Please give the count of lines in the listing underneath that hold "computer", leaving out everything else.

* _Raw data_:
Start of Block

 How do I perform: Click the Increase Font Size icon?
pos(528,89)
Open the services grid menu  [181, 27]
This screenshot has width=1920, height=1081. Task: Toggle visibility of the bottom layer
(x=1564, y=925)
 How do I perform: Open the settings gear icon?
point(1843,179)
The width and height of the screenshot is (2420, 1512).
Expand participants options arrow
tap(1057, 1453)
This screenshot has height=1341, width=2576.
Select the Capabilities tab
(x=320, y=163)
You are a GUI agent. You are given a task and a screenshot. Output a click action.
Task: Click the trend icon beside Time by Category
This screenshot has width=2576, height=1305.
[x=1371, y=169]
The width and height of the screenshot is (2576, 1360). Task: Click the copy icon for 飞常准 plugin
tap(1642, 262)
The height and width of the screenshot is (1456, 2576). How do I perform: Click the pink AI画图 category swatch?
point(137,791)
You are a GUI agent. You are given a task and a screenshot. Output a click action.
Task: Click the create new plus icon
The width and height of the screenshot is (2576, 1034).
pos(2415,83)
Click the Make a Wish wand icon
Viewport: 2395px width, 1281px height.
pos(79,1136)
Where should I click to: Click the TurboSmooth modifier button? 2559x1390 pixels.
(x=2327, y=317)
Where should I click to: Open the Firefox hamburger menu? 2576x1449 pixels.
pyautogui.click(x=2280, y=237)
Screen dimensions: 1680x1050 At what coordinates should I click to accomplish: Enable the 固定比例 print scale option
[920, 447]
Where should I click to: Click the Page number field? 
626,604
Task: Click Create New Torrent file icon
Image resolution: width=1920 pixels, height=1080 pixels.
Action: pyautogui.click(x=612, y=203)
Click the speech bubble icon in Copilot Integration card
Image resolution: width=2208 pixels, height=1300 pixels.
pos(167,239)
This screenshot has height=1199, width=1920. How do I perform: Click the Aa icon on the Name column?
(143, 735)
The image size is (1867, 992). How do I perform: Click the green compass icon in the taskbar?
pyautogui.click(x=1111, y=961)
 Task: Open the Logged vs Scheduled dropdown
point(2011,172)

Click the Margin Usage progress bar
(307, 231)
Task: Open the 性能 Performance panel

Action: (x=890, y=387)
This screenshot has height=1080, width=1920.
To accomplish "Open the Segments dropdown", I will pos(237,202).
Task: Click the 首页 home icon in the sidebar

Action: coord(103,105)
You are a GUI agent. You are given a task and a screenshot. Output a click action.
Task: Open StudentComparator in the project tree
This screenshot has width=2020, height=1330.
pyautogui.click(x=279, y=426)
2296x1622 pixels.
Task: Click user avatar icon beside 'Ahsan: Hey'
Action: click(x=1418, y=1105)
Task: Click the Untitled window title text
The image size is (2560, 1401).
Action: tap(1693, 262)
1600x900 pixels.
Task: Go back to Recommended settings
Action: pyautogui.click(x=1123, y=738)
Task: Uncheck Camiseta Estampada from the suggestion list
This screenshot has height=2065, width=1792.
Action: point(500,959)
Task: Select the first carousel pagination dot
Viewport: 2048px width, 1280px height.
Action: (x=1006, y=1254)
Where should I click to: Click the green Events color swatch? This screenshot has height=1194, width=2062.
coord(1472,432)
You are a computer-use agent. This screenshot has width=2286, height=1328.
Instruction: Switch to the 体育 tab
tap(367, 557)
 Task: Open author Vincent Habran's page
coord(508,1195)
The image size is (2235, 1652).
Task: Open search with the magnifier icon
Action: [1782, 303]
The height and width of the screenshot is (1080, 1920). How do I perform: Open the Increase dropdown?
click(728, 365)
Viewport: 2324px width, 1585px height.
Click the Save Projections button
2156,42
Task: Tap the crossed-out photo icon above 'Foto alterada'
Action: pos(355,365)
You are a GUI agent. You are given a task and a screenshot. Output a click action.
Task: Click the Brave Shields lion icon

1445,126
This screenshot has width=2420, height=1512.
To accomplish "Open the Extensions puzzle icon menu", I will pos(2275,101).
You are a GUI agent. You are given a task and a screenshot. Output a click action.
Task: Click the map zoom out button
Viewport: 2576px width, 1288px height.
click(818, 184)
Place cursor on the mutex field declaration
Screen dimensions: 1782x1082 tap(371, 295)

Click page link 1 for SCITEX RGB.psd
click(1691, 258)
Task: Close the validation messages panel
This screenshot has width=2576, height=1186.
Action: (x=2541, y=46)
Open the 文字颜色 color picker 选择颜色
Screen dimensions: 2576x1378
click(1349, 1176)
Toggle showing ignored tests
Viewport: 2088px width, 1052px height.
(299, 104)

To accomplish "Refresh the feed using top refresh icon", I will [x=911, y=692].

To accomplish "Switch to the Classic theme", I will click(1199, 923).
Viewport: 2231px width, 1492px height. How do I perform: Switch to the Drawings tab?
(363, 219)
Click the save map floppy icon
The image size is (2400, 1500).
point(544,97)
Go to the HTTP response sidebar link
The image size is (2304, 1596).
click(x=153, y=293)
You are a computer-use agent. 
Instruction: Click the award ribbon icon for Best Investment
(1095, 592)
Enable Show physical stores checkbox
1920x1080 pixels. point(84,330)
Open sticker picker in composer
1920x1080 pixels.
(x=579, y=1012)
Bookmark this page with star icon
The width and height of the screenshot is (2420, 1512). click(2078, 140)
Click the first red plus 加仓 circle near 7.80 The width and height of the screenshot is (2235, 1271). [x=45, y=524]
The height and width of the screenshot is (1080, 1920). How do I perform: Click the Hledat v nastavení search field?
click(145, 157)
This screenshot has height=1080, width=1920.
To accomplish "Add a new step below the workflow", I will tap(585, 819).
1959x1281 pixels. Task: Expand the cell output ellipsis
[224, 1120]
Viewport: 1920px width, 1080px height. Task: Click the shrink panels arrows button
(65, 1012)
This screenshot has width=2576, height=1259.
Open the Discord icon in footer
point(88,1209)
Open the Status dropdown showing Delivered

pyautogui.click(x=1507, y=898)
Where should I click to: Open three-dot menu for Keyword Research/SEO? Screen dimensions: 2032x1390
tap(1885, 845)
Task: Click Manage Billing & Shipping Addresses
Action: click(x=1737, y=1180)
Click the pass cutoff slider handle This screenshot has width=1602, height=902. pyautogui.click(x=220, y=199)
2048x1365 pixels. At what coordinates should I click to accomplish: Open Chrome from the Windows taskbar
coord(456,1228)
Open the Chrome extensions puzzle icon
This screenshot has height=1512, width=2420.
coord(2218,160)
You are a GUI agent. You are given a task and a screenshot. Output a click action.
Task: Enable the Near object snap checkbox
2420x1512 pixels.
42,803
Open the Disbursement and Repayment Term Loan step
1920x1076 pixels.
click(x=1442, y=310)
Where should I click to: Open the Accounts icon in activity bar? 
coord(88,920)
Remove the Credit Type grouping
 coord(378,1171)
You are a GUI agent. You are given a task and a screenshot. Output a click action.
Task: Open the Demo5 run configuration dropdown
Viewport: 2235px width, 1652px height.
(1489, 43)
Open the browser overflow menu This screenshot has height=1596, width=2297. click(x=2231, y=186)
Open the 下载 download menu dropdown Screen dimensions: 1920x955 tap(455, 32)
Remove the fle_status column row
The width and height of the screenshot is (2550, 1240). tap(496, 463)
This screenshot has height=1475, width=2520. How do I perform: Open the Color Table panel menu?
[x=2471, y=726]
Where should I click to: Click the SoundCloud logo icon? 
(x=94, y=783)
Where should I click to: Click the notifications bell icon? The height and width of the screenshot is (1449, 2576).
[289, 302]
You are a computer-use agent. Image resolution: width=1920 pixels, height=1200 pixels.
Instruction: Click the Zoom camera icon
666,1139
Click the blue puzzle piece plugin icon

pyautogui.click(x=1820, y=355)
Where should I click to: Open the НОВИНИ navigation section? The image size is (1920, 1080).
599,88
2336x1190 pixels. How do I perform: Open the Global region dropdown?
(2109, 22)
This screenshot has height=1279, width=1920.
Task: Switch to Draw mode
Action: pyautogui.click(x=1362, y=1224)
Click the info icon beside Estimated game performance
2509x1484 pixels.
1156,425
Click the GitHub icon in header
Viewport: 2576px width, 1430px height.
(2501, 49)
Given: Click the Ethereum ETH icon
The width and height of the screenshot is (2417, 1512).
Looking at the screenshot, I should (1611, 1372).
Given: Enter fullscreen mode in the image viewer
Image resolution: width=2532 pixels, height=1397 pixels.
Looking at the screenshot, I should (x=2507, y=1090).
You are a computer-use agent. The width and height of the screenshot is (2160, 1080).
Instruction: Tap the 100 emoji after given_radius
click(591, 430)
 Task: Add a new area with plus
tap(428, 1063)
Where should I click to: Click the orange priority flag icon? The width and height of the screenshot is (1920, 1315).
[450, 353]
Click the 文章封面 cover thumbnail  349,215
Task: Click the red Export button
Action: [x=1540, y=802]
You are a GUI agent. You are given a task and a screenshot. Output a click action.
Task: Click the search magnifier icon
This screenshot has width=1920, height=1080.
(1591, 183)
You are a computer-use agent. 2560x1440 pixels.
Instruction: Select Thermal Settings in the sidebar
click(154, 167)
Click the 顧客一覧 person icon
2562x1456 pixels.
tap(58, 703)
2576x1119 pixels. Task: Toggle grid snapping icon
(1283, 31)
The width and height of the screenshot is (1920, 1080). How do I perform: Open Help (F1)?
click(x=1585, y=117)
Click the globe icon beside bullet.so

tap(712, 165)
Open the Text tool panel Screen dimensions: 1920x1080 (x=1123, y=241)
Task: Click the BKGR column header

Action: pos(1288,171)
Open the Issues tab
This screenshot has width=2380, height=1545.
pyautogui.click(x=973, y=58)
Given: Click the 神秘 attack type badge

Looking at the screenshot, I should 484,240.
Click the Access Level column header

End of Block

* _Task answer_:
5